• **TASK BRIEF**:
Would you please return the lines of the entries below starting at the line that has "The image size is (1270, 622)." and ending at the line that has "Task: Open the Recensioni (0) tab", both included, exactly as they are?

• **DATASET RECORDS**:
----------
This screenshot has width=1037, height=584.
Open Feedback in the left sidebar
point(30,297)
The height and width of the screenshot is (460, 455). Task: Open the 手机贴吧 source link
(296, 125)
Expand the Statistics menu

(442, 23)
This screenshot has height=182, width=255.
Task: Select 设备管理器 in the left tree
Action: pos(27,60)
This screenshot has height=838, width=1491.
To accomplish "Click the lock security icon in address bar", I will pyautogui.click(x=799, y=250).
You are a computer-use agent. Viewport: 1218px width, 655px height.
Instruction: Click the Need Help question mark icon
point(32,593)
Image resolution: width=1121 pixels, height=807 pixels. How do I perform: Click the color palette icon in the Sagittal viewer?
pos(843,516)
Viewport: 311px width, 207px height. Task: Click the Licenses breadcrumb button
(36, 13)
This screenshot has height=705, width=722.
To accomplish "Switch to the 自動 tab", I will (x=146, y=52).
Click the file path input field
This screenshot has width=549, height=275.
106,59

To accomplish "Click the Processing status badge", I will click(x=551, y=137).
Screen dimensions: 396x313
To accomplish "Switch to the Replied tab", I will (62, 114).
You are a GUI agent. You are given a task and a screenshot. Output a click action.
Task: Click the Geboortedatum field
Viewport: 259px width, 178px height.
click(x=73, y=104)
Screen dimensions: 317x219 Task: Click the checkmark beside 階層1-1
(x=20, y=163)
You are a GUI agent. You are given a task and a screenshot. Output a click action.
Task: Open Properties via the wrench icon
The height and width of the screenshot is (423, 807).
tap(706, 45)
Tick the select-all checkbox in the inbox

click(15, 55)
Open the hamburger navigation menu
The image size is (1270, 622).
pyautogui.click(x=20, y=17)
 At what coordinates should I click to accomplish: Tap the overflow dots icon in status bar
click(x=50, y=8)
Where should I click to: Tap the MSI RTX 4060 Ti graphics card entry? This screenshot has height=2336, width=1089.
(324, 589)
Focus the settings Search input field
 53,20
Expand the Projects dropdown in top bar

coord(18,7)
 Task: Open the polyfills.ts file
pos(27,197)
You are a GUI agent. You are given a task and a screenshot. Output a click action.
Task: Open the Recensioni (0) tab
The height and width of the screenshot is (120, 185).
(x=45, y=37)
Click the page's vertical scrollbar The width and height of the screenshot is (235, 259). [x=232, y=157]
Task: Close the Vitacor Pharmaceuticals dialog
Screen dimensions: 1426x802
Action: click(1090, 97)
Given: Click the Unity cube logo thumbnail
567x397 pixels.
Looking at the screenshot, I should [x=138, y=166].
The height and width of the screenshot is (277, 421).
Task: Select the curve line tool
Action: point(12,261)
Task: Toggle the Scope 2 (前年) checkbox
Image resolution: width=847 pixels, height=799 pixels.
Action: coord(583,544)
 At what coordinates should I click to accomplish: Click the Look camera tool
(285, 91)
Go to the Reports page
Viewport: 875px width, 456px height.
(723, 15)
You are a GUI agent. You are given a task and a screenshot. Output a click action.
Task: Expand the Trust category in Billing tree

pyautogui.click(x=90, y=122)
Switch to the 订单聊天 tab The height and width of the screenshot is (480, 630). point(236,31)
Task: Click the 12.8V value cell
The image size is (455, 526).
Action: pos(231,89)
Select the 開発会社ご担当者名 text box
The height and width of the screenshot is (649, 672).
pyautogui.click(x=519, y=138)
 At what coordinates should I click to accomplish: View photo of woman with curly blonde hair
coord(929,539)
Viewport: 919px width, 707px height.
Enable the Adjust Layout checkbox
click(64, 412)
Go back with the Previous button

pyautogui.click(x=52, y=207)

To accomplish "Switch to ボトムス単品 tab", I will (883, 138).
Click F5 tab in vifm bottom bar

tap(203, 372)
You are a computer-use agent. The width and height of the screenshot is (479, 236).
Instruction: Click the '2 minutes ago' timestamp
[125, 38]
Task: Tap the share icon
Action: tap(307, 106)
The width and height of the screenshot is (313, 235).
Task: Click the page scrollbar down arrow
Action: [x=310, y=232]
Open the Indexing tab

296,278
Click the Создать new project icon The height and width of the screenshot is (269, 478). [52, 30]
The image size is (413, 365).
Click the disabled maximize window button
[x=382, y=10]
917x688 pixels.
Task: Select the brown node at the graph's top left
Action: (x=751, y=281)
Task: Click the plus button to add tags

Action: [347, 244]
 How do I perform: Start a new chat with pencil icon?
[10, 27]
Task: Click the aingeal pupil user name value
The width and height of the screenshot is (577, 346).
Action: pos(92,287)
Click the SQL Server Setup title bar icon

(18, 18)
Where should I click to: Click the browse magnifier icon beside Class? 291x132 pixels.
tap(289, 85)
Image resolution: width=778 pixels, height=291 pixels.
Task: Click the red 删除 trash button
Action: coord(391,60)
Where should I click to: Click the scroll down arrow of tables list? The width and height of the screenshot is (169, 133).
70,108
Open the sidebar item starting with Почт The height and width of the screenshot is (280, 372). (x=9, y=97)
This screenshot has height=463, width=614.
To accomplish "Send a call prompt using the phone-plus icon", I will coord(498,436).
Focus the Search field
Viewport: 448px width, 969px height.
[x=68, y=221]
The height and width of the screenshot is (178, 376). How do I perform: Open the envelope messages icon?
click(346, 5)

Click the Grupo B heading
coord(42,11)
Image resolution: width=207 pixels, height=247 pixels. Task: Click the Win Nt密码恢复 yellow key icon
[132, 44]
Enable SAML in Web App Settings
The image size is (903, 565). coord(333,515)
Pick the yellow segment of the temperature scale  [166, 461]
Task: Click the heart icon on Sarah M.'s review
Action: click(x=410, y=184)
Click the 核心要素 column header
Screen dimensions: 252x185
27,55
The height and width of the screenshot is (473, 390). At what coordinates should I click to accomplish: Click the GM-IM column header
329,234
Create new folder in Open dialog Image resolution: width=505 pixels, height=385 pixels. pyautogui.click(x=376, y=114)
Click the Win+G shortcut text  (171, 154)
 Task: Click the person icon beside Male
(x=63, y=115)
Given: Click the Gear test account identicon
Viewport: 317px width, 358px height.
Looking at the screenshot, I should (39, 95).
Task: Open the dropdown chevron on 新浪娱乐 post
----------
• **RESULT OF THIS TASK**:
The image size is (1270, 622).
pyautogui.click(x=20, y=17)
 At what coordinates should I click to accomplish: Tap the overflow dots icon in status bar
click(x=50, y=8)
Where should I click to: Tap the MSI RTX 4060 Ti graphics card entry? This screenshot has height=2336, width=1089.
(324, 589)
Focus the settings Search input field
 53,20
Expand the Projects dropdown in top bar

coord(18,7)
 Task: Open the polyfills.ts file
pos(27,197)
You are a GUI agent. You are given a task and a screenshot. Output a click action.
Task: Open the Recensioni (0) tab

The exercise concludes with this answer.